„Chronische Problemfelder“Porzer Bezirksbürgermeisterin zieht nach einem Jahr Bilanz
Porz – Frau Stiller, in Ihrem Amt als Bezirksbürgermeisterin kommt Ihnen sicherlich die jahrzehntelange Erfahrung als Pflegedirektorin am Porzer Krankenhaus zugute. Wenn Sie an den Stadtbezirk Porz denken: Wie geht’s diesem besonderen Patienten?Sabine Stiller: Es gibt in Porz tatsächlich viele chronische Problemfelder. Aber ich bin weit davon entfernt, denen zuzustimmen, die hier alles schlecht finden und das Gefühl haben, immer nur abgehängt zu werden. Wäre ich nicht überzeugt davon, dass wir gemeinsam Verbesserungen schaffen können, dann wäre ich als Bezirksbürgermeisterin fehl am Platz. Bei Patienten und in der Politik gilt es für mich, vor allem das Potenzial zu sehen und Stärken zu fördern. Diesen Weg konnte ich mit der aktuellen Bezirksvertretung in enger Zusammenarbeit mit dem stellvertretenden Bezirksamtsleiter Erik Stäuder schon erfolgreich beginnen; die Stimmung hat sich spürbar verbessert.

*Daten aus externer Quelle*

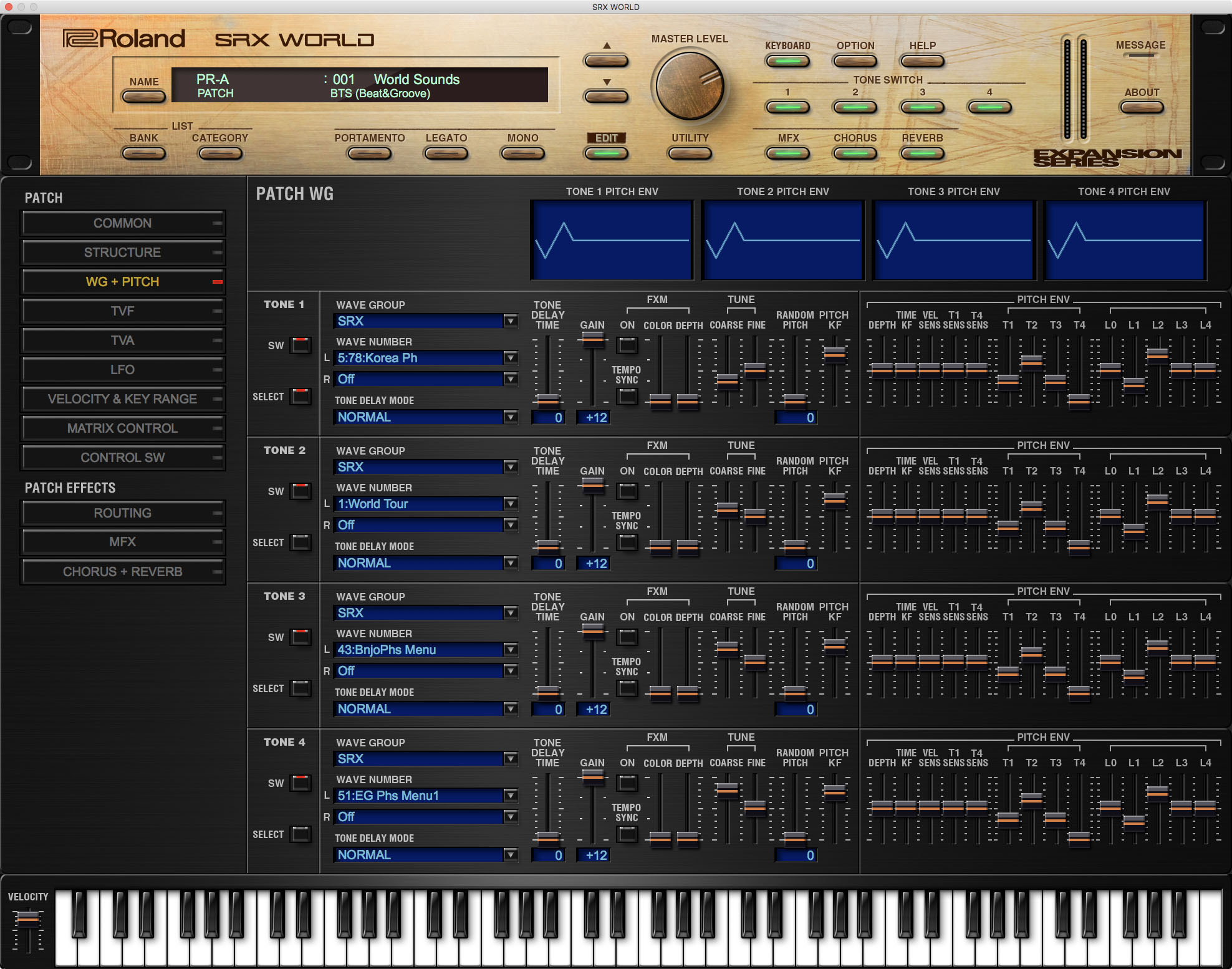Toggle TEMPO SYNC for Tone 3
This screenshot has width=1232, height=969.
click(x=627, y=687)
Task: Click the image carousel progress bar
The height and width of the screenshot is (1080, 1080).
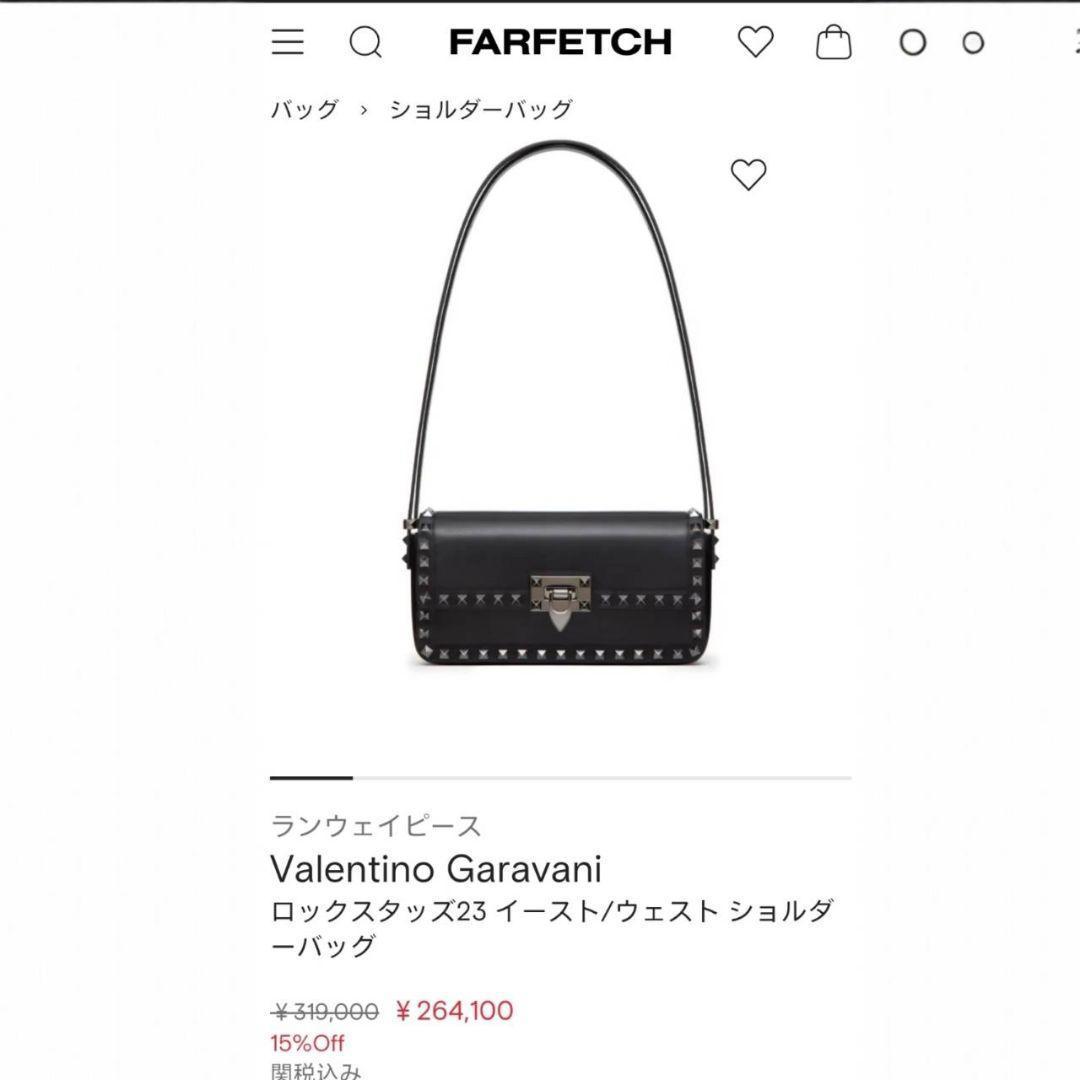Action: pos(561,778)
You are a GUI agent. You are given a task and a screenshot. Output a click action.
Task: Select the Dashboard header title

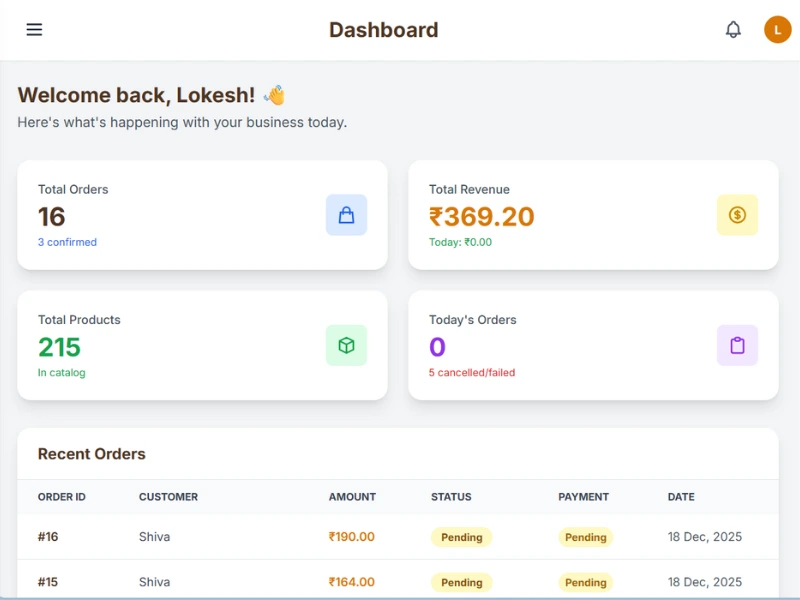pyautogui.click(x=384, y=30)
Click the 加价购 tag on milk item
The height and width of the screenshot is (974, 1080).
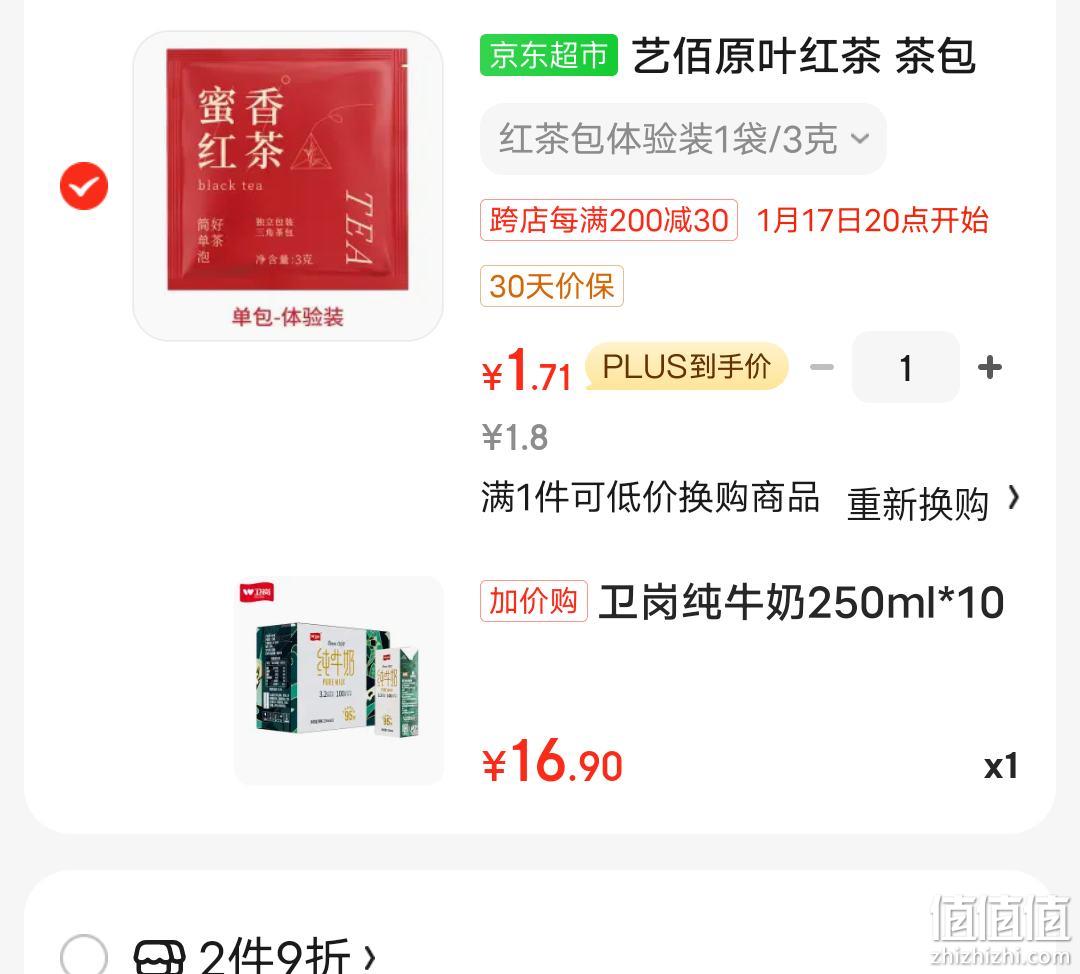tap(534, 601)
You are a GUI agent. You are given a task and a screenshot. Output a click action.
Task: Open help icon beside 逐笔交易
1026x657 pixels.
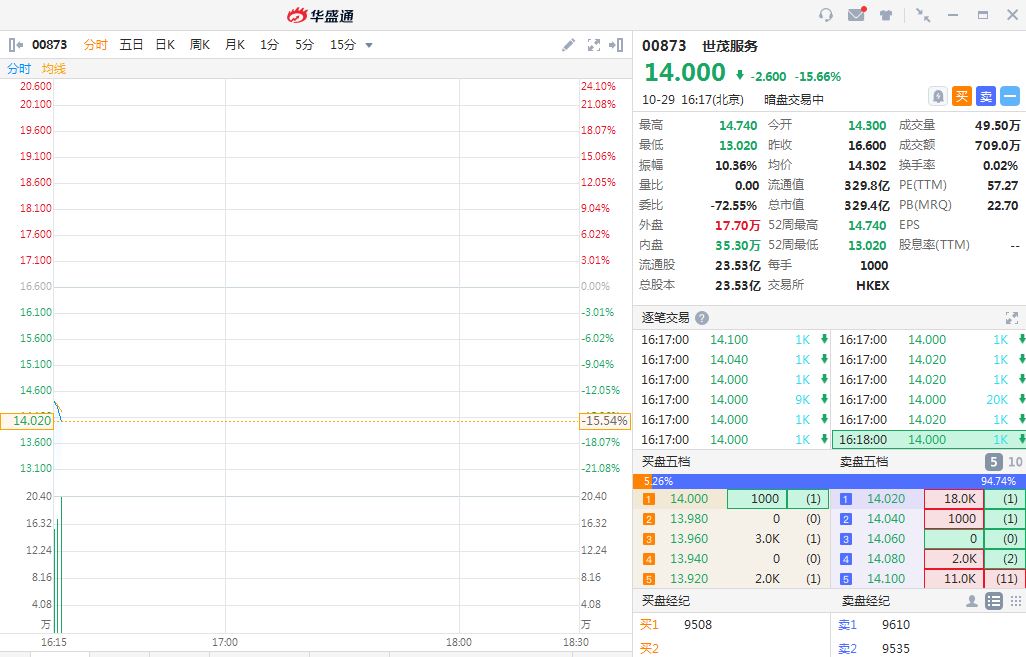(x=702, y=318)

In der Vergangenheit zeichneten sich viele Sitzungen der Bezirksvertretung tatsächlich durch ein Gegeneinander der Fraktionen aus.
Das haben wir aufgebrochen. In der aktuellen Bezirksvertretung reden die Fraktionen miteinander, alle haben sich auch unter den besonderen Sitzungsbedingungen in der Pandemie fair verhalten. Eine „Wir-Aktion Porz“ setzt auf einen guten Informationsaustausch und große Transparenz zwischen Bezirksbürgermeisterin, Stellvertretern, Fraktionsvorsitzenden, Bezirksvertretern und der Verwaltung. Es setzt sich die Erkenntnis durch, dass Dauerstreit uns nicht weiterbringt. Wenn die Kölner Verwaltung nämlich den Eindruck hat, in Porz gebe es für wichtige Forderungen nicht mal einen Konsens, erreichen wir nichts. Mit gegenseitiger Wertschätzung und Toleranz lassen sich Ziele besser durchsetzen. Das gilt für die Bezirksvertretung und für wichtige bürgerschaftliche Gremien.
Vita Sabine Stiller
Sabine Stiller (Jahrgang 1958) ist seit 2020 Bezirksbürgermeisterin in Porz. Sie gehört seit 2000 der CDU an. Ins Amt gewählt wurde sie als Nachfolgerin des Parteikollegen Henk van Benthem, für dessen Wiederwahl sich in der CDU/ Grünen-Koalition nach der Kommunalwahl keine Mehrheit mehr fand. Stiller setzt in der Bezirksvertretung aktiv auf ein Miteinander der Fraktionen. In 29 Jahren als Pflegedirektorin am Krankenhaus Porz bis zum Renteneintritt hat sie reiche Erfahrung in Organisation, Führung und Dialog gesammelt, was ihr im neuen Amt zugutekommt. Stiller engagiert sich seit Jahrzehnten in zahlreichen Ehrenämtern, mag das Leben in Porz-Mitte und den Blick über den Tellerrand des Rechtsrheinischen – ihr langjähriger Lebenspartner wohnt im Severinsviertel. Sie reist gern, schätzt Wellness und gutes Essen und ist Fan des 1. FC Köln. Alle Höhen und Tiefen hat sie als Dauerkarteninhaberin auf der Südtribüne des Stadions ausgelotet.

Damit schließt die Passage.